Подошел худой, уже подобный Кулеш, бывший, чечеточник из военно-морского ансамбля, уволенный с почетной службы за нарушение дисциплины, или, как он говорил, за анархизм и лютую любовь к воле. Чечетка с недавних пор стала считаться танцем глубоко порочным, так что бывший солист оказался и вовсе не у дел. При упоминании о чечетке он многозначительно хмурился и указывал пальцем наверх. Это и его как бы возносило к загадочным высям. Но если в «Гайке» были только свои, подвыпивший Кулеш показывал класс. Кулеш сказал, извиваясь и дергая маленькой набриллиантиненной головкой:

– Студент, почитай чего-нибудь красивого. Душа просит.

Гвоздь ответил, не поднимая глаз:

– Растворись.

Кулеш растворился – он умел быть неслышным. Гвоздь спросил у Димки:

– Что, любят тебя здесь? Кормят, наливают, хвалят?

– Угу.

– А кто друг?

– Да все…

– Все. Этого я не понимаю. Я с полком не дружил. Я в полку служил. А дружил с теми, кто стоит того. Их уже и нет. Собаку можно завести. Друга нельзя. Он или есть, или его нет.
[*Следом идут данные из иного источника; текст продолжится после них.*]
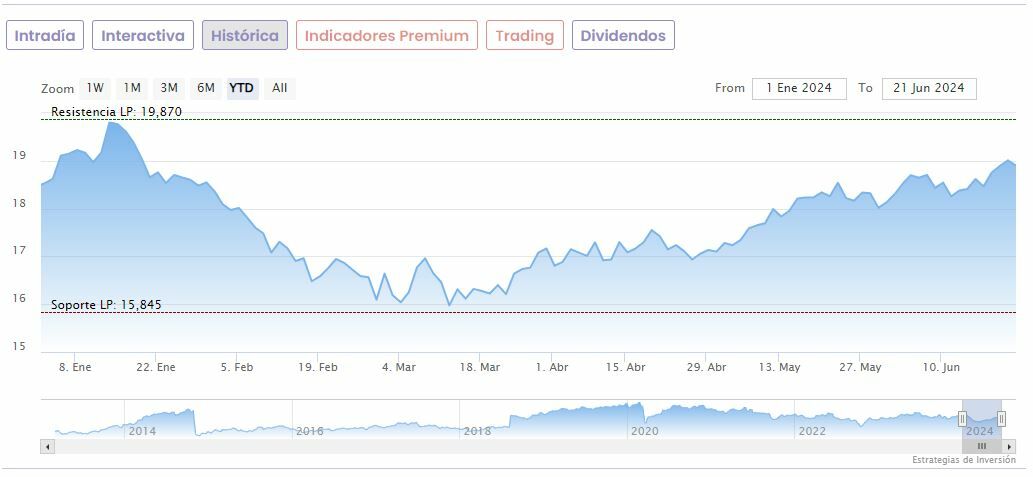Image resolution: width=1033 pixels, height=477 pixels.
Task: Select the 3M zoom range
Action: 169,88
Он снова замолчал, выпил пива. Рядом с Гвоздем как будто не существовало огромной гомонливой «Гайки». Он заполнял собой все. Спросил:

– Деньги бывают?

Студент пожал плечами. Деньги у него, конечно, бывали, но недолго. Стипендию он, после очередной сессии, уже не получал. Мать и отчим об этом не знали и изредка присылали кое-какие деньги на карманные расходы, полагая, что на еду ему хватает, а квартира, благодаря доброте Евгения Георгиевича, у него есть и так. В общем, разок в месяц он бывал с деньгами, но не более чем на пять-шесть дней,

– Так, – сказал Гвоздь. – Ясно. Сопьешься ты здесь, Студент. Шавкой сделаешься. Шестеркой. Будешь стишки на потеху читать за стопку и за хвост селедки.

Димка начинал злиться. Подумал: вот еще слово скажет, встану и уйду. Ей-богу, уйду. Ну, что он в душу лезет да еще мораль читает?

Гвоздь улыбнулся. Улыбка была у него неожиданно широкая, растягивала рот от уха до уха, открывая желтоватые зубы со щербинкой. С улыбкой он становился доступным, простым. Но гасил он ее быстро – казалось, просто примерещились эти открытые прокуренные зубы. Второй, потаенный, добродушный Гвоздь открывался лишь на секунду и тут же исчезал, словно бы опасаясь, чтоб его не засекли.

– Вот что, – сказал Гвоздь. – Фамилия моя Гвоздев. Но можно проще – Гвоздь. Привык. Пойдем я другое заведение. Здесь тебе не место. Там народ хороший. Меня знают. Марь Иванна, если денег нет, накормит. Наливать будут только с моего ведома. Ради праздника или чего там еще.